The Joys of Raising Boys: The Good, the Bad, and the Hilarious: A Memoir by Diane Auten (Book Excerpt)


TEACHING BOYS HOW to love is one of the most important jobs that we have in this world. So many boys grow up unable to express them­selves, whether it comes from societal influences, peer pressure, or parental shaming, it is a norm that as a society, we must turn around.

Without getting too heavy here, I am sure that most of us can agree that face-to-face communication skills are declining in our society today. A lot of us have become too dependent on technology, and many of us have lost some of the humanity of connecting with others on a deeper level—looking into some­one’s eyes when they talk to us, having empathy in difficult situations, and truly listening when someone is talking. This lack of connection is also rubbing off on our boys.

I don’t necessarily want to go into all of the theory behind why it is harder for (most, not all) boys and men to communicate, but research shows us that it is true. The roots of empathy start early, and when it comes to nurturing empathy skills, girls have the upper hand. If you think about it, most girls grow up play­ing games that involve communication (think dolls, house, mommy/baby, etc.). Little girls get to practice relationship from the time they can stand on two feet.

_Tasks for this exercise_:
[A] In the memoir excerpt, what kind of games does the author say most girls grow up playing?
[B] Duplicate the passage of the memoir excerpt starting at "The Joys of" and ending at "on our boys.".

_Supplied data_:
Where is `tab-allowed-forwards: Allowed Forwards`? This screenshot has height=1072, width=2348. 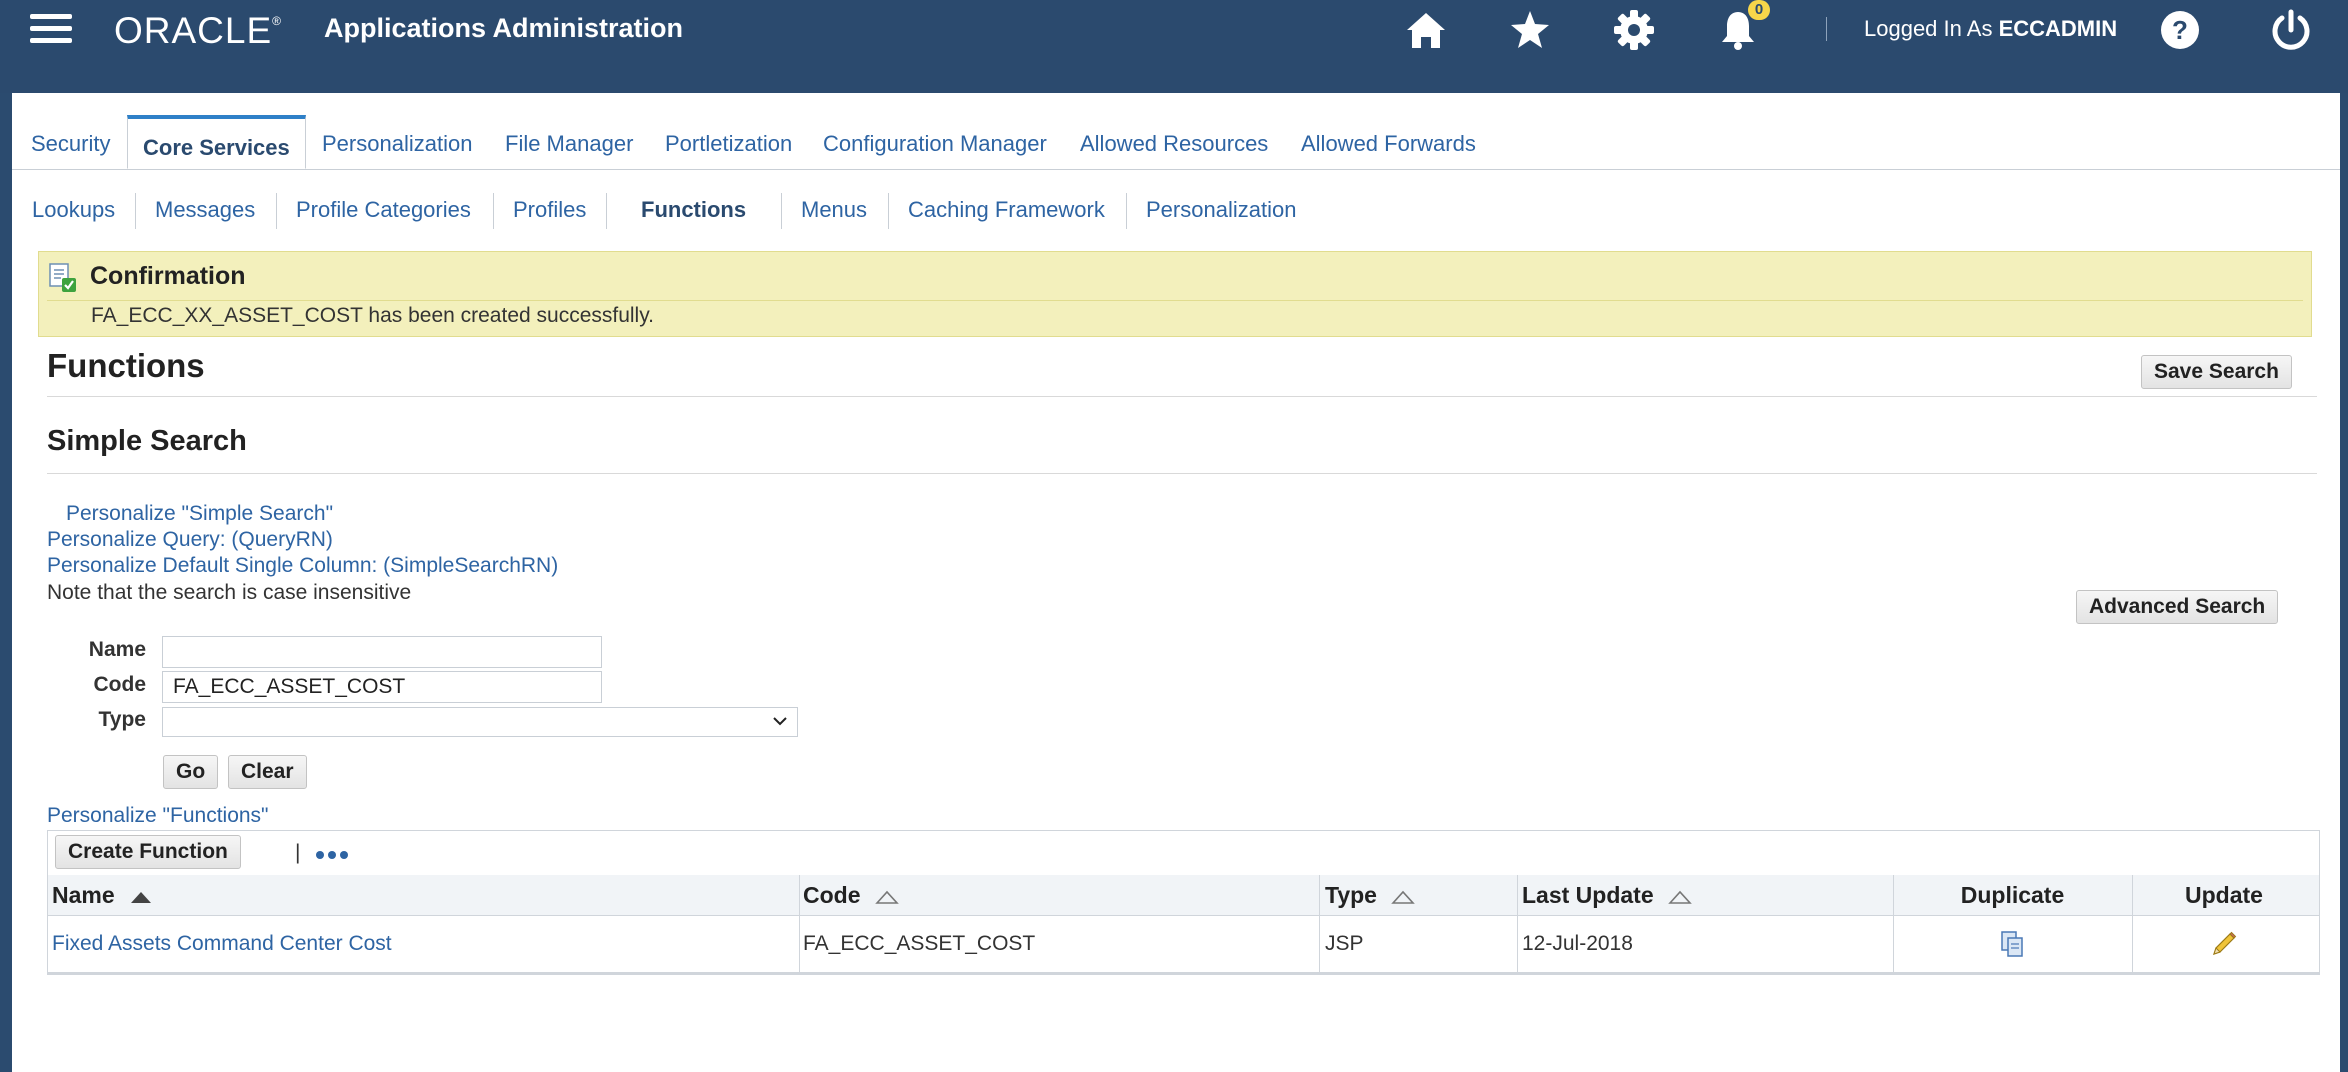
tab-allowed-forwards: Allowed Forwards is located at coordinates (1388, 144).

_Results of the exercise_:
[A] Games that involve communication, such as dolls, house, and mommy/baby.

[B]
The Joys of Raising Boys: The Good, the Bad, and the Hilarious: A Memoir by Diane Auten (Book Excerpt)


TEACHING BOYS HOW to love is one of the most important jobs that we have in this world. So many boys grow up unable to express them­selves, whether it comes from societal influences, peer pressure, or parental shaming, it is a norm that as a society, we must turn around.

Without getting too heavy here, I am sure that most of us can agree that face-to-face communication skills are declining in our society today. A lot of us have become too dependent on technology, and many of us have lost some of the humanity of connecting with others on a deeper level—looking into some­one’s eyes when they talk to us, having empathy in difficult situations, and truly listening when someone is talking. This lack of connection is also rubbing off on our boys.